Did you read the "How to forge a BSgenome data package" vignette from the BSgenome package? How do you specify seqnames in your seed file? Should be:

seqnames: "AL123456.3"

Also it's highly recommended to convert the FASTA file downloaded from NCBI to the 2bit format, and to rename the sequences in it from their RefSeq or GenBank names to their canonical names.

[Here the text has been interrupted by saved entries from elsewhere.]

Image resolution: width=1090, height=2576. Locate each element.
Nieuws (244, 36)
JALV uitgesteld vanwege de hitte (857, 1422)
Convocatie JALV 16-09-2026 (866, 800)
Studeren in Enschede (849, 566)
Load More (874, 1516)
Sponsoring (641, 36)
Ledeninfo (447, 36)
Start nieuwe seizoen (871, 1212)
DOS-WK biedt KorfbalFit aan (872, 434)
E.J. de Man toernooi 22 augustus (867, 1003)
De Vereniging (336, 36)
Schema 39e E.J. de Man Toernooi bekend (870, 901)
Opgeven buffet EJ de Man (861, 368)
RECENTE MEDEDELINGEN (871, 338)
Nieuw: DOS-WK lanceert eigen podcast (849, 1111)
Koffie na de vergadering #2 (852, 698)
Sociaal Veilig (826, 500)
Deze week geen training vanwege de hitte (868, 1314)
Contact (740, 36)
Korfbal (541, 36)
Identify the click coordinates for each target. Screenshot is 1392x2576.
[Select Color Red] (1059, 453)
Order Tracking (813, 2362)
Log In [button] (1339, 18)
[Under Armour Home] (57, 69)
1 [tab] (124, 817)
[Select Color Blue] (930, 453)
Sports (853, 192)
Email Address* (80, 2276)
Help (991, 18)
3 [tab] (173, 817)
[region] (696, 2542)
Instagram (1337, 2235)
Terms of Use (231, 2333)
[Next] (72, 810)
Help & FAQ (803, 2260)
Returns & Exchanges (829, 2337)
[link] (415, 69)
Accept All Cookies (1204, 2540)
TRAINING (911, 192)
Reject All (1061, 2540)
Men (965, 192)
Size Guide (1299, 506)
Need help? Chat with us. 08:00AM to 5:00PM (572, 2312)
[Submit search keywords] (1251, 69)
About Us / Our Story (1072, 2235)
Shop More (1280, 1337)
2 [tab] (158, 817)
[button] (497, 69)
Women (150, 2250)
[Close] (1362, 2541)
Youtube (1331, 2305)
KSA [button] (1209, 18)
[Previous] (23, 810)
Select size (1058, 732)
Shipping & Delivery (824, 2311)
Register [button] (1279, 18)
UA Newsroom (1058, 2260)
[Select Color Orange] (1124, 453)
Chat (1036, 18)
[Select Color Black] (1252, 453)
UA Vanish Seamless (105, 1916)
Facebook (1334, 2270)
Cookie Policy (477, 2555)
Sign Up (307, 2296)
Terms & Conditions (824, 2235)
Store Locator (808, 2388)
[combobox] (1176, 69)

Anyways, if that sounds too complicated to you, the good news is that the new BSgenomeForge package makes all this a lot easier:

library(BSgenomeForge)

forgeBSgenomeDataPkgFromNCBI("GCF_000195955.2",
             pkg_maintainer="Jane Doe <janedoe@gmail.com>",
             organism="Mycobacterium tuberculosis H37Rv",
             circ_seqs=character(0))

This will create the BSgenome.Mh37rv.NCBI.ASM19595v2 package in the current directory :smiley:

If you don't like the package name and would rather use BSgenome.Mtuberculosis.NCBI.ASM19595v2 instead, then please edit the DESCRIPTION, R/zzz.R, and man/package.Rd files in the ./BSgenome.Mh37rv.NCBI.ASM19595v2/ folder.

See the How to use the BSgenomeForge package to forge a BSgenome data package vignette for more information.

Cheers, H.

dpschreiner commented 11 months ago

yes, i did have success once i pre-created the 2bit file. thanks for the tips!